「8号(出版用紙を製造する巨大マシン)が止まるときは、この国の出版が倒れる時です」

本の紙を印刷している工場は、石巻にあった。
……当然、あの震災の折には被害を受けたわけで、復興は難しいかと思われた。
しかし、この工場は生命線のようなもので、ここが止まってしまうと、大変な事態になる要所でもあって。

東北で紙が作られているなんてことは全く知らずに読みました。
表からはわかりにくいものだけれど、紙がないことには本は成り立たない。
それを理解して、半年復興を誓って行動を起こしていく人々の姿は、格好いいし、目の前の問題に言い訳も妥協もせず目的へ向かう行動力に学びたいとも思う。

工場から出る白煙が好きではなかったという人がいた。
しかし、震災後なくなってみると寂しいものがあり、煙突から煙が出始めたのをみて勇気づけられた、というメールも届いた。
被災したとき、家を、家族を、命を失くしたものと、残したものがいて、それぞれ何らかの複雑な感情があって、仕事に明け暮れていた。

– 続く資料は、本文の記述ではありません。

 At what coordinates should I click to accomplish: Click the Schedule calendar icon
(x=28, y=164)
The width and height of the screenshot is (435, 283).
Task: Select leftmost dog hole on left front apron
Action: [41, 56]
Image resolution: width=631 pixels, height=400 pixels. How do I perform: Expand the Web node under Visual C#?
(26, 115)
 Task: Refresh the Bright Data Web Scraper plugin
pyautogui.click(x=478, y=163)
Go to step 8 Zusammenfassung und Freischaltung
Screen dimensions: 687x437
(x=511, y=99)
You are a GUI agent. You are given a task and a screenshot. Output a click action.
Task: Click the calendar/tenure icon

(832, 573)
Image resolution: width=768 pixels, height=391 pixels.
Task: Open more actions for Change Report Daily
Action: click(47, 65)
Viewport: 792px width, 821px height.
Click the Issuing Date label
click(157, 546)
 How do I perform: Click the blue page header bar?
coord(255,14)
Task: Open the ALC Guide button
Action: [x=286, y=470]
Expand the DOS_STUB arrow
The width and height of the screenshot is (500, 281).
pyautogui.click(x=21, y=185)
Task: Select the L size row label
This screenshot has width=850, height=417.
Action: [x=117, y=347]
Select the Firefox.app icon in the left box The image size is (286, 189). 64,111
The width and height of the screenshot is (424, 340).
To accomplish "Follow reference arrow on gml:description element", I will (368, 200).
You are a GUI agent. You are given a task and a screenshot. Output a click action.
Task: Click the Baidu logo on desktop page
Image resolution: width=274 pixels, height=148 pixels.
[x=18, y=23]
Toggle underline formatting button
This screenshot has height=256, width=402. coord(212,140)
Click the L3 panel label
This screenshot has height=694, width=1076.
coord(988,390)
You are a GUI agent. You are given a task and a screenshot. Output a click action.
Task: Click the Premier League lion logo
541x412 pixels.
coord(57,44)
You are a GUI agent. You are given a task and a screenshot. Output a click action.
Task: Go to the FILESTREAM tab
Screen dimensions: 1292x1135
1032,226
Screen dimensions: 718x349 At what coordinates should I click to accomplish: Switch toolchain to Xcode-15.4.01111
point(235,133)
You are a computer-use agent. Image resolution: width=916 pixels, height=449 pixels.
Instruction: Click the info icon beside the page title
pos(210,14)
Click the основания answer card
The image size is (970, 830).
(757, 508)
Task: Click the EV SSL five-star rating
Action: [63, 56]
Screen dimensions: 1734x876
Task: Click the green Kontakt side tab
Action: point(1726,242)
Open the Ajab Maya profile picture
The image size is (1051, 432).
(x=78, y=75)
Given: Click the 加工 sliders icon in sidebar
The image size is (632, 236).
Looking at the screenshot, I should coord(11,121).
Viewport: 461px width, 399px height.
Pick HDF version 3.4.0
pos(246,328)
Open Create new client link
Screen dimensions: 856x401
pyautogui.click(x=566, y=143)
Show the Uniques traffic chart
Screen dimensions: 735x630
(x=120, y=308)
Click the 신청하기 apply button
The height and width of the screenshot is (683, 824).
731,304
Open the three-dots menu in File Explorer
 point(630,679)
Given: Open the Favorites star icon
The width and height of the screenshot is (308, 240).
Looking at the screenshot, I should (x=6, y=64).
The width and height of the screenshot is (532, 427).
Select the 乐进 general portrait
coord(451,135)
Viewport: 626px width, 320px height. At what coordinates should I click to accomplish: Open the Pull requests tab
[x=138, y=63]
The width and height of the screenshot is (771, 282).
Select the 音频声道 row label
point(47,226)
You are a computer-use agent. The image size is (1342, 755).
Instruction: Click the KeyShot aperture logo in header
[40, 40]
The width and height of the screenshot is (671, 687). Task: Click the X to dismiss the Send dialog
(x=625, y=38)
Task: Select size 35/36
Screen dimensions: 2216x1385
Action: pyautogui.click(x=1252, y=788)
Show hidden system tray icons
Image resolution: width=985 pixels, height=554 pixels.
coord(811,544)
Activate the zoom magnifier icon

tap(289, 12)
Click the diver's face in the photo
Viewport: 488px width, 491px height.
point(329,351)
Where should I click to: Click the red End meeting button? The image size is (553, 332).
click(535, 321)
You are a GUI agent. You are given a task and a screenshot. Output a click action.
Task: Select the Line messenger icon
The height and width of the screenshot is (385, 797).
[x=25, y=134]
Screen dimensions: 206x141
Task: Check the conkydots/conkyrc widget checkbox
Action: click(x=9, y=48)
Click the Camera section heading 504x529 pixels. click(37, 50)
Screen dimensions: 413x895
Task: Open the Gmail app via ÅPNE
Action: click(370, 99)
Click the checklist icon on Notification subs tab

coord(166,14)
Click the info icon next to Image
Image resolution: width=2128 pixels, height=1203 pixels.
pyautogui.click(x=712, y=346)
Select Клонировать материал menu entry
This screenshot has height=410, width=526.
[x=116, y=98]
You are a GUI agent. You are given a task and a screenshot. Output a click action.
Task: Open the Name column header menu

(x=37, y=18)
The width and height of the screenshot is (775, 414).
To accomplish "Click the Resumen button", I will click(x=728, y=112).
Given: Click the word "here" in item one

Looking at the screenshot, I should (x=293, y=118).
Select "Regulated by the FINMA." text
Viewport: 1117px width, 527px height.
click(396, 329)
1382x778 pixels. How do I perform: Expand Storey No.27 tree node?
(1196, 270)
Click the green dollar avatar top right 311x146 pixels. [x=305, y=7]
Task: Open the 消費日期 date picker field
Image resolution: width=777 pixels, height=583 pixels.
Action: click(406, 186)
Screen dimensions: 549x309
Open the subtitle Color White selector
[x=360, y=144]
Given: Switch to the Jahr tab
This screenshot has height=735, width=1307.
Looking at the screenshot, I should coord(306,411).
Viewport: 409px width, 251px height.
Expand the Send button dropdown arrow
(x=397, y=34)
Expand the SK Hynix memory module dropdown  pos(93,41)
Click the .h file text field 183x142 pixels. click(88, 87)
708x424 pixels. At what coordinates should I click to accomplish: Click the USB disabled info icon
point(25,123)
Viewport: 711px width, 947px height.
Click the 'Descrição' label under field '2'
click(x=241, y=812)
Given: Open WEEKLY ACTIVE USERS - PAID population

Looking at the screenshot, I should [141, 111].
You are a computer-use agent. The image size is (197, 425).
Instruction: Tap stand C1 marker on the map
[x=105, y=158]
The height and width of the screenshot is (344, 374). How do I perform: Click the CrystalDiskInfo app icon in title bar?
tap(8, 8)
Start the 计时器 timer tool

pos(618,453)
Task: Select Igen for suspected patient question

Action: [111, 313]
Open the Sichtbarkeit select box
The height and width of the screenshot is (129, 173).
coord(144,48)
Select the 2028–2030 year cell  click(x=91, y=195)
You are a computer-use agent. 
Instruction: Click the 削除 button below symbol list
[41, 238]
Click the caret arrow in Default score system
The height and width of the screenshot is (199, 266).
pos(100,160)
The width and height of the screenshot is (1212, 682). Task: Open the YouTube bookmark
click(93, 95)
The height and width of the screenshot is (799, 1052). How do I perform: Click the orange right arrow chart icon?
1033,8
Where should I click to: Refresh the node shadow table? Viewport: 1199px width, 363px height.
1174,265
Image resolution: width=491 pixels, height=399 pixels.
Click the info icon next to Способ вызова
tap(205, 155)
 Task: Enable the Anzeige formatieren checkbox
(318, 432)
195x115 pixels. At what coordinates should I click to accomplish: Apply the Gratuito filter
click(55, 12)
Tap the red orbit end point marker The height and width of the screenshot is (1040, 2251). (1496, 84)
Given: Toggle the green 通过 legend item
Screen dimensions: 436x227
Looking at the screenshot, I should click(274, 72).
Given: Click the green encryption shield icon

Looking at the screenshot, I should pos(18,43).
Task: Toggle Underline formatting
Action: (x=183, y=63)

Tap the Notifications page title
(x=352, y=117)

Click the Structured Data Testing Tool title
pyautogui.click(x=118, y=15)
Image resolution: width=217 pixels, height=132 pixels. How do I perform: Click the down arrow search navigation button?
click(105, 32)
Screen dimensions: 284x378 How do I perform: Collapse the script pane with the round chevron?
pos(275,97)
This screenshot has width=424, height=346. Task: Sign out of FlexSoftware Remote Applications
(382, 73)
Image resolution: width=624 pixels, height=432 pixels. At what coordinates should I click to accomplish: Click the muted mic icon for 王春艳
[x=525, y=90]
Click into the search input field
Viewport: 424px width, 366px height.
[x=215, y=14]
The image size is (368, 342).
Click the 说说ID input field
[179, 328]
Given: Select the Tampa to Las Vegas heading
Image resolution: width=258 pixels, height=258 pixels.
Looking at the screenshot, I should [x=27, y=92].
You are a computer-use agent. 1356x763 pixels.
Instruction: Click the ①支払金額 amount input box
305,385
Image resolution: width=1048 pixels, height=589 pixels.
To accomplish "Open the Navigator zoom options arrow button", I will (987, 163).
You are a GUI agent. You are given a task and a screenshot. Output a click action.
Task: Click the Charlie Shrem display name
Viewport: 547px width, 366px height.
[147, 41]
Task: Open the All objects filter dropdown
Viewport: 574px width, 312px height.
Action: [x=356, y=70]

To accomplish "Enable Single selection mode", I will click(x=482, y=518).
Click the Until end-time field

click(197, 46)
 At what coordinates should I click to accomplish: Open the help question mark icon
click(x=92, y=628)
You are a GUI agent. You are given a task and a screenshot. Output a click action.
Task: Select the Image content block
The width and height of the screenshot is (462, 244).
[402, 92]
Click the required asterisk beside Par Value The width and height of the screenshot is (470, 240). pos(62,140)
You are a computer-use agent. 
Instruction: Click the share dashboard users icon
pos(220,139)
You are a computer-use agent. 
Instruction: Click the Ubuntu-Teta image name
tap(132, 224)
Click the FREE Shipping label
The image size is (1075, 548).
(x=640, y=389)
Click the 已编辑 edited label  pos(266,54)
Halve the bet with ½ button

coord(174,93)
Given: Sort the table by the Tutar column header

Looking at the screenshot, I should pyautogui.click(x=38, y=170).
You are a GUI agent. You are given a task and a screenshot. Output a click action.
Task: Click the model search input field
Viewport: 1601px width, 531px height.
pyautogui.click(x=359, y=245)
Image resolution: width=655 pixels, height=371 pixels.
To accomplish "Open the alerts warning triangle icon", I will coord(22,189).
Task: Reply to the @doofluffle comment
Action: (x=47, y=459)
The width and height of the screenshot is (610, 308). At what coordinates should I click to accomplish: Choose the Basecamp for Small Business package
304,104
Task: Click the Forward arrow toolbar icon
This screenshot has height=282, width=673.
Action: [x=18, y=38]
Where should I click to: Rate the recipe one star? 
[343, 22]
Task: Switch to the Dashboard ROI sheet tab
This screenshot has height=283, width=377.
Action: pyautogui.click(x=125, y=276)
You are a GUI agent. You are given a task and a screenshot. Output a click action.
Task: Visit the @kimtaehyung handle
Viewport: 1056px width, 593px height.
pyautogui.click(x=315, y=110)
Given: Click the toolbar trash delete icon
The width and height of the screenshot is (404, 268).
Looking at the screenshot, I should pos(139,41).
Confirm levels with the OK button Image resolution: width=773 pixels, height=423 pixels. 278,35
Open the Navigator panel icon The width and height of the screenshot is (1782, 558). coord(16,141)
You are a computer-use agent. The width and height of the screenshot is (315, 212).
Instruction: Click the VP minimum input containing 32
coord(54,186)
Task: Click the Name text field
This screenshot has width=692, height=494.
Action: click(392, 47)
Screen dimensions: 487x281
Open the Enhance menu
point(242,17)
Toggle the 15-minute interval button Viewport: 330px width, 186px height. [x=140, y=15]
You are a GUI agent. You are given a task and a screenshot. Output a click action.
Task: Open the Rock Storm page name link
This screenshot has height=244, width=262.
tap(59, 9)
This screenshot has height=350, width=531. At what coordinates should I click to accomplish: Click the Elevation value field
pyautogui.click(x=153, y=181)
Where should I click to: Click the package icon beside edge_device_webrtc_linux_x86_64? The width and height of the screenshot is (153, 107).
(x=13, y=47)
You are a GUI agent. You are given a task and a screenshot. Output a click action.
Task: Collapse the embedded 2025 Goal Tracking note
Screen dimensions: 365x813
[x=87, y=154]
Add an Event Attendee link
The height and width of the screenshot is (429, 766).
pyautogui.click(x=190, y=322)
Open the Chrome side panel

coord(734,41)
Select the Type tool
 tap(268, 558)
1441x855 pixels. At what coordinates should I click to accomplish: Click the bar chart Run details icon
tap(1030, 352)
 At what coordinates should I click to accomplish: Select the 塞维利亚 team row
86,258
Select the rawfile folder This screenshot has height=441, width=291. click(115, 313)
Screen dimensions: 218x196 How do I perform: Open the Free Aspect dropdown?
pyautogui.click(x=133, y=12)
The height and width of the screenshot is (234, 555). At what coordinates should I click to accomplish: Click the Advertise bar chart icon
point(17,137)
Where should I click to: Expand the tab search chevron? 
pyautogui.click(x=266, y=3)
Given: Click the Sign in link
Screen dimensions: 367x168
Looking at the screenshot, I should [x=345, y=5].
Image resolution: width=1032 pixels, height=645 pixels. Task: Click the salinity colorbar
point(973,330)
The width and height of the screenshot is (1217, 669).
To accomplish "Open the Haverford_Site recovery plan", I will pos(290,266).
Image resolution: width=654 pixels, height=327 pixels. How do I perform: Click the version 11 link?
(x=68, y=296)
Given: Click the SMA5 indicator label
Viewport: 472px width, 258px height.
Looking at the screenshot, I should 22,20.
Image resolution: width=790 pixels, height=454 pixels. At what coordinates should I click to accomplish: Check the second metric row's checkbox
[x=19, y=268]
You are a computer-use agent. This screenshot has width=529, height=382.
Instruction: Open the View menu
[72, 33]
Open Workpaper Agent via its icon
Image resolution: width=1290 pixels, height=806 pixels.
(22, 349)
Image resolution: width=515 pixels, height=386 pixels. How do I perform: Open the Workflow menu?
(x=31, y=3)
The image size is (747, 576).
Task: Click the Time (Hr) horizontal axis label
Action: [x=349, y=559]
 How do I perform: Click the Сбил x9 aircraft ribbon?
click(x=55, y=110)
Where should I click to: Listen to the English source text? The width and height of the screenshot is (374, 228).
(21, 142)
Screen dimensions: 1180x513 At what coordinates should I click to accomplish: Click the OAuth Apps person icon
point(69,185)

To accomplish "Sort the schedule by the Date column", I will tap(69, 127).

没頭できる何かがあるのはむしろ気が紛れた。
いい話ばかりではなく、被害を受けて流出した備品の回収に赴いた際、瓦礫処理も同時に行っていったら、話に尾ひれがついて広まり、仕事が増えた話。やり場のない怒りがぶつけられた話なんかも書かれていた。
美談でまとめるのではなく、あの当時に起きた事を書き連ねてある姿勢には好感が持てる。